Cancer Tests Cancelled Due to Nuclear Reactor Shutdown

December 5, 2007 · Print This Article · Email This Post

PET Scan, Nuclear Medicine

Tests to detect cancer in thousands of patients throughout Canada, the United States and other countries have been canceled because the Chalk River, Ontario nuclear reactor, which produces radioisotopes for more than two-thirds of the world’s nuclear medicine imaging, has been closed for repairs.

 

PET Scan of the Torso

The radioisotopes produced at the nuclear reactor are most commonly used in positive emission tomography (PET) scans to detect cancers including brain cancer, head and neck cancer, lung cancer and colorectal cancer. They have a short shelf live and must be used almost immediately, once received in a testing center which has a PET scanner. The radioactive isotopes, usually in the form of low-dose radioactive sugar (glucose), are injected into a vein, with subsequent imaging producing some of the earliest diagnostic scanning results available. A PET scan typically yields results before physical abnormalities appear in a patient. Cancerous areas take up more radioactive material than does normal surrounding tissue, making the cancerous areas easy to spot with a PET scan.

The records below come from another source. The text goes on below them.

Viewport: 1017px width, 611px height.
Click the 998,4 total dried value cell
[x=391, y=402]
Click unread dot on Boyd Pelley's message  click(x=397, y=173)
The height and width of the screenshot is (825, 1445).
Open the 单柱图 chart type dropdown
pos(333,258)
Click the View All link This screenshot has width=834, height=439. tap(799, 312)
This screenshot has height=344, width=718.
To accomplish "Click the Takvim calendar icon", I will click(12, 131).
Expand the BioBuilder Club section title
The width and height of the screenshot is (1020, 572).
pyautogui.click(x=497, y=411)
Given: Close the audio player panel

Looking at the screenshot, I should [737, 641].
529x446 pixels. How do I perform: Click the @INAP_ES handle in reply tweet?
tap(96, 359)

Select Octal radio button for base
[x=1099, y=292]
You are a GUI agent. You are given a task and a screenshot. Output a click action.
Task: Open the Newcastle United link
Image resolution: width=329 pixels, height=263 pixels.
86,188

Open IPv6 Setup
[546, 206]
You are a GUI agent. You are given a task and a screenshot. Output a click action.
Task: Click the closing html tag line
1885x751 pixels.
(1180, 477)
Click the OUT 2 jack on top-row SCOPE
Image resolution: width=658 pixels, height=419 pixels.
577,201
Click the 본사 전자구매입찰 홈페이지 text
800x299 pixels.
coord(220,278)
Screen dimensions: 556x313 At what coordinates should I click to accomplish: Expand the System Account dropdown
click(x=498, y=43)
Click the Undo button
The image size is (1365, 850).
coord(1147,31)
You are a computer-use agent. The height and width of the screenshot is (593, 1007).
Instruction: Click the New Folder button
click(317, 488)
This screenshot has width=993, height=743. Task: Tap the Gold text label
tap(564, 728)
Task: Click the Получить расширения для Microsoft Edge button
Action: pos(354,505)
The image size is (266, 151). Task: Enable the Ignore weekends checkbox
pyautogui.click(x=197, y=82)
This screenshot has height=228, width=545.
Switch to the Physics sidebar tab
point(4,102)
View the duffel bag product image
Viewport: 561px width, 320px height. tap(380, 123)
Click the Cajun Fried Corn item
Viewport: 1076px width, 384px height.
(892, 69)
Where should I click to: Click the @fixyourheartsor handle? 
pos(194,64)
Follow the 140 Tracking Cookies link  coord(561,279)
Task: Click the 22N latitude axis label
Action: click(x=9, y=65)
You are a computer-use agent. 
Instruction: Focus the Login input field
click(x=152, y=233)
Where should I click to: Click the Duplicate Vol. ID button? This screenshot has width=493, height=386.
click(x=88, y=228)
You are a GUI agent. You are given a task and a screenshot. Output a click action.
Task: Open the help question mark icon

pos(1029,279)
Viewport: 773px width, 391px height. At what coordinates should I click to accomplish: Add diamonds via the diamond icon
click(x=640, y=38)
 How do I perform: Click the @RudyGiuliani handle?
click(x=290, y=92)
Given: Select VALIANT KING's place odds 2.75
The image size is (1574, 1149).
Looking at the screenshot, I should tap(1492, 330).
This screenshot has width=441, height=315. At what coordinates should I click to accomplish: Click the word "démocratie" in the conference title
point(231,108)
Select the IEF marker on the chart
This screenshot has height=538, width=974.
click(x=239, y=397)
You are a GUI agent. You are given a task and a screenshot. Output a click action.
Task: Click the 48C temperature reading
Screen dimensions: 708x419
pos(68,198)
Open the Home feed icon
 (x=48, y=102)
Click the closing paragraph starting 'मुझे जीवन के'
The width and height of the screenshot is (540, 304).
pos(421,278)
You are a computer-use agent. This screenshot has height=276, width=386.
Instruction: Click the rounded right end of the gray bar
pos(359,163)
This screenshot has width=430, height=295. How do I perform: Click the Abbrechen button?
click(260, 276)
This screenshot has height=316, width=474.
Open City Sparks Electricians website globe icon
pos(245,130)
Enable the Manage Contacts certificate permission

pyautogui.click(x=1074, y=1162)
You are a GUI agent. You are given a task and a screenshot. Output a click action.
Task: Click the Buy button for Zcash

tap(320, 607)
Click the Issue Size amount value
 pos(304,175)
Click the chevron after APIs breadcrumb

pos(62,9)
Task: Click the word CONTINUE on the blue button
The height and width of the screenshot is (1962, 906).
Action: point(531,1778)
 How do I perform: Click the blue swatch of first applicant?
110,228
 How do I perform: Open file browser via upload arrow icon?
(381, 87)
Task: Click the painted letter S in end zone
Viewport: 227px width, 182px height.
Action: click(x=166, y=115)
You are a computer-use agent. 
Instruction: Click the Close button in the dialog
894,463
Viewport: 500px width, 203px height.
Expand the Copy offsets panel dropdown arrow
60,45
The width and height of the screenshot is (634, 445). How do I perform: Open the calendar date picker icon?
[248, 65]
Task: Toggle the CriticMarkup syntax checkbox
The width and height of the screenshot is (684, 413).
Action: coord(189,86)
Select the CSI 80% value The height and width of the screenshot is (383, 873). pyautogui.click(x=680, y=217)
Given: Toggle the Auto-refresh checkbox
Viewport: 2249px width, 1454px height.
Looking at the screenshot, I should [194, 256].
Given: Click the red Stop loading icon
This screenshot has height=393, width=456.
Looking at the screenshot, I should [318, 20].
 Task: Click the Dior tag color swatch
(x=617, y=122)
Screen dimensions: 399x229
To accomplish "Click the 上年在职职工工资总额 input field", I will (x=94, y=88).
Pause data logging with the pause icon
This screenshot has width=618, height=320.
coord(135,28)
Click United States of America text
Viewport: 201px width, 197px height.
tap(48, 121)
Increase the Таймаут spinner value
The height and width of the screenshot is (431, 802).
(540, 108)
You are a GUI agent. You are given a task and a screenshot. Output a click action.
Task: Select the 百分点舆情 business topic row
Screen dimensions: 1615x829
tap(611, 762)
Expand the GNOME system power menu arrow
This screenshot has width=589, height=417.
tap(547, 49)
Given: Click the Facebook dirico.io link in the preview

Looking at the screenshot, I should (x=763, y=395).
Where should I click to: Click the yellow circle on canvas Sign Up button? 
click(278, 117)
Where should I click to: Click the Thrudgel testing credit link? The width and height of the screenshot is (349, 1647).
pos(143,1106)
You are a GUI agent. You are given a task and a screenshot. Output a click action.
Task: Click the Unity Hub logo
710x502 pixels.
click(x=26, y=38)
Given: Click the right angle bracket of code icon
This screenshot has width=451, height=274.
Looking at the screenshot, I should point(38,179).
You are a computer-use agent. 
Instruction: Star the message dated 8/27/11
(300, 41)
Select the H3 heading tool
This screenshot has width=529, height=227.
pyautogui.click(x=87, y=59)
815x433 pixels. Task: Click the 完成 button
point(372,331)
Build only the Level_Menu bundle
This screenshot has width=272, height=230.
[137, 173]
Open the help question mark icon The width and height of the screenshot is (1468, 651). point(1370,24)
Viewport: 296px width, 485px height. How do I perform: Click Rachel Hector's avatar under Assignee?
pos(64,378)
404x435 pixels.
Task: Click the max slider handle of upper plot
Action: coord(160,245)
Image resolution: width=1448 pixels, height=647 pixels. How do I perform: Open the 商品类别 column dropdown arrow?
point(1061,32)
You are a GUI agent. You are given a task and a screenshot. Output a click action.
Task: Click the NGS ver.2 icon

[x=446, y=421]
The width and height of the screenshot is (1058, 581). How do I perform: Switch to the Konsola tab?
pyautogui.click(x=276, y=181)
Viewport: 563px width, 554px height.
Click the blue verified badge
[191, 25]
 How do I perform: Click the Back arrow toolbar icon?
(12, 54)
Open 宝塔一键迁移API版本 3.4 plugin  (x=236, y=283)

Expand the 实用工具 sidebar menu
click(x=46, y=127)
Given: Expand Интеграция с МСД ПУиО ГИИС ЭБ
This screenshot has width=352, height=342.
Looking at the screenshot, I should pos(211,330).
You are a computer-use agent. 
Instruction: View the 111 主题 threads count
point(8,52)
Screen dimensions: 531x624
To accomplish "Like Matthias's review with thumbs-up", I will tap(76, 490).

The Chalk River facility was closed two weeks ago for maintenance and scheduled repairs, resulting in a nationwide shortage of the isotopes in Canada. But during the closure, it was discovered that there were more problems to repair than anticipated. According to Atomic Energy of Canada Ltd., which owns the Chalk River facility, the reactor won’t be fully functional for another 10 days.

In Nova Scotia, about 150 seriously ill patients have had their PET scans cancelled in Halifax and Sydney this week, with Dr. Andrew Ross, a Halifax nuclear medicine specialist, saying that he’s cancelled tests on 100 patients and predicts he will have to cancel another 100 tests next week. Ross was quoted by the CBC as saying: “It’s an absolutely devastating turn of events for us…This is the first full-scale interruption that I have experienced in my 20 years of practice.”

Chalk River, Ontario Nuclear Reactor

Doctors are frustrated that there is no contingency plan in place, particularly since there are only a few producers of the radioactive isotopes in the world. For over 10 years, a government plan to construct two replacement reactors has been on hold. While the plans are complete, regulatory approval has not yet been received. Dawn Marie King, of Toronto’s University Health Network, commented: “Seeing as [how] this shortage is going on for longer than expected, there’s [sic] definitely going to be issues. We are held hostage by it, to be frank.”